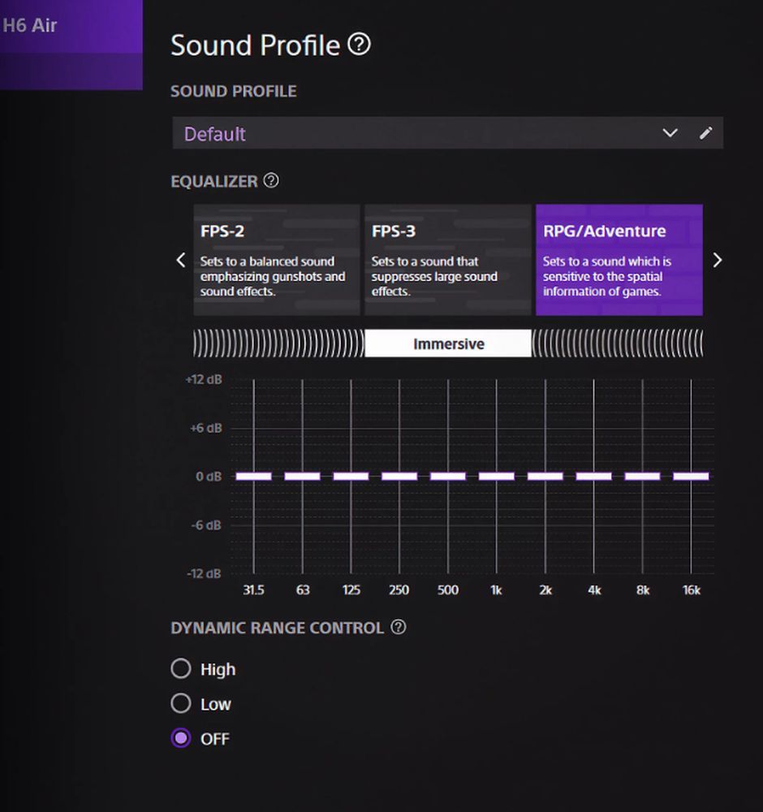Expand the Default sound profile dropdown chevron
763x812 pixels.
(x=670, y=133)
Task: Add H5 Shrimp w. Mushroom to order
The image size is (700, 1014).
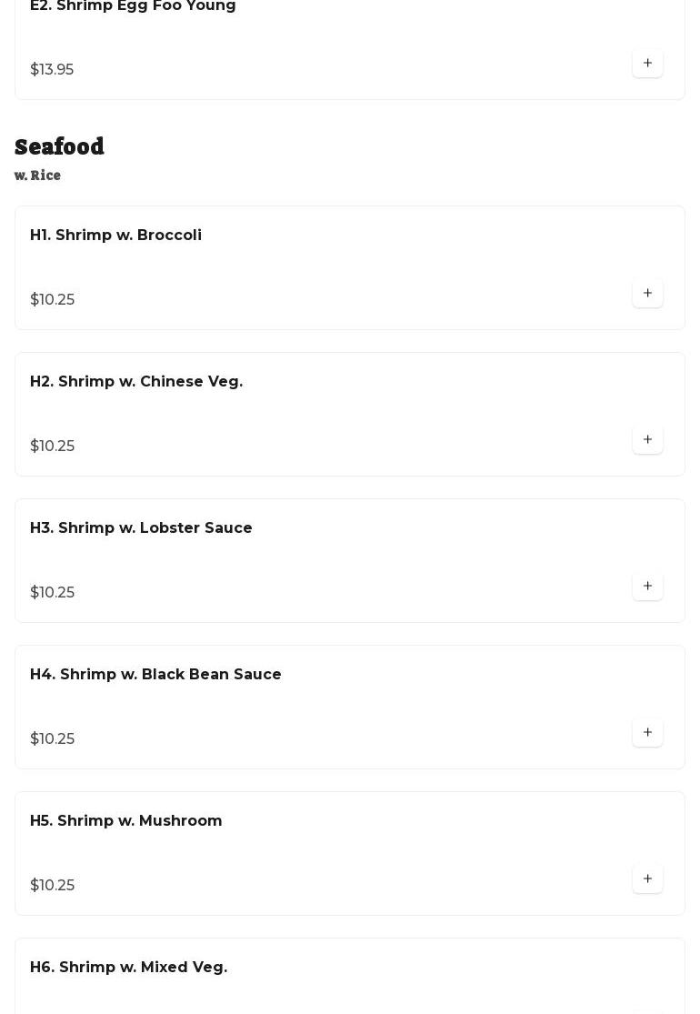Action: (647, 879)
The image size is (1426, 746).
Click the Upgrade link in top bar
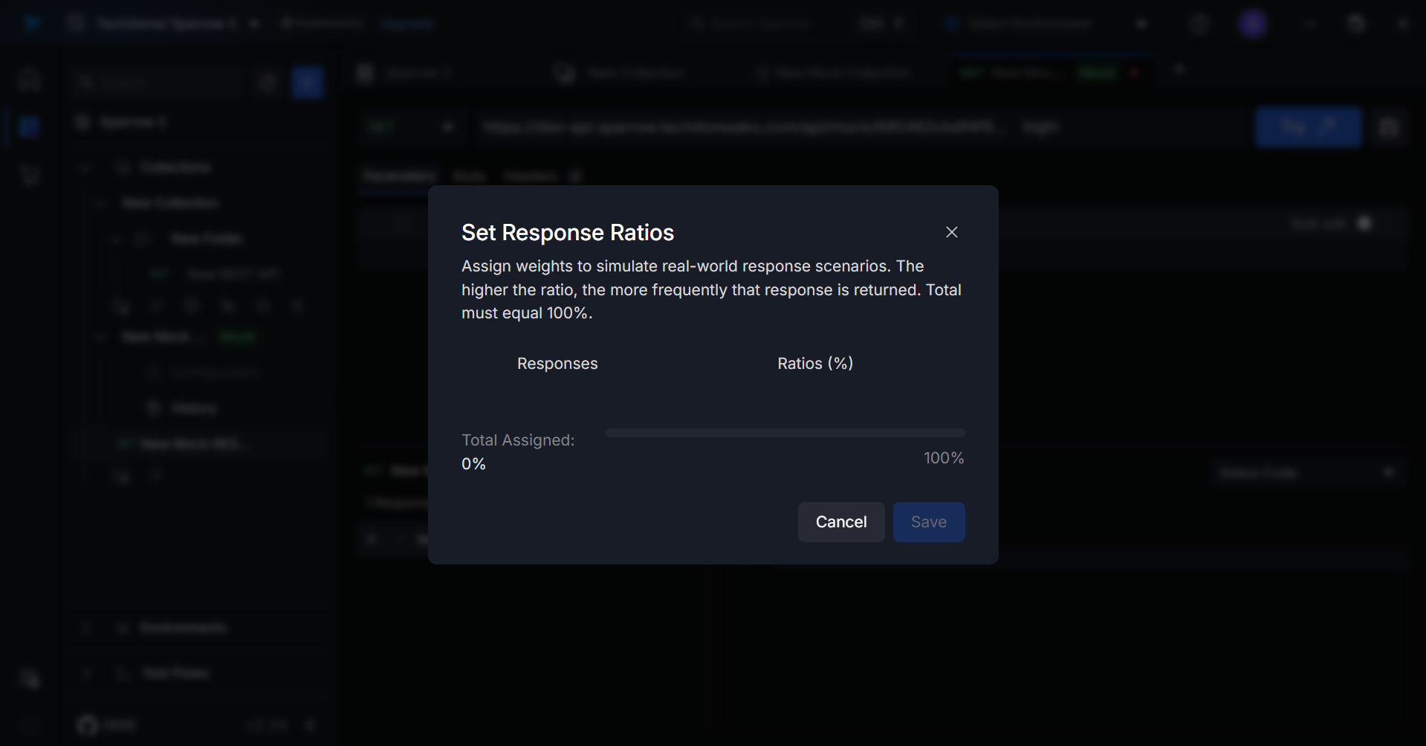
==
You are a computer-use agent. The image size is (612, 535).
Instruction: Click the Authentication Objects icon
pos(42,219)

◆ ACTIVITY ◆
What's needed is an exact copy of the records above from the line containing "Task: Add H5 Shrimp w. Mushroom to order" down to the line containing "Click the Upgrade link in top bar", both included, without any pictures.

◆ WRITTEN SOLUTION ◆
Task: Add H5 Shrimp w. Mushroom to order
The image size is (700, 1014).
Action: (647, 879)
The image size is (1426, 746).
Click the Upgrade link in top bar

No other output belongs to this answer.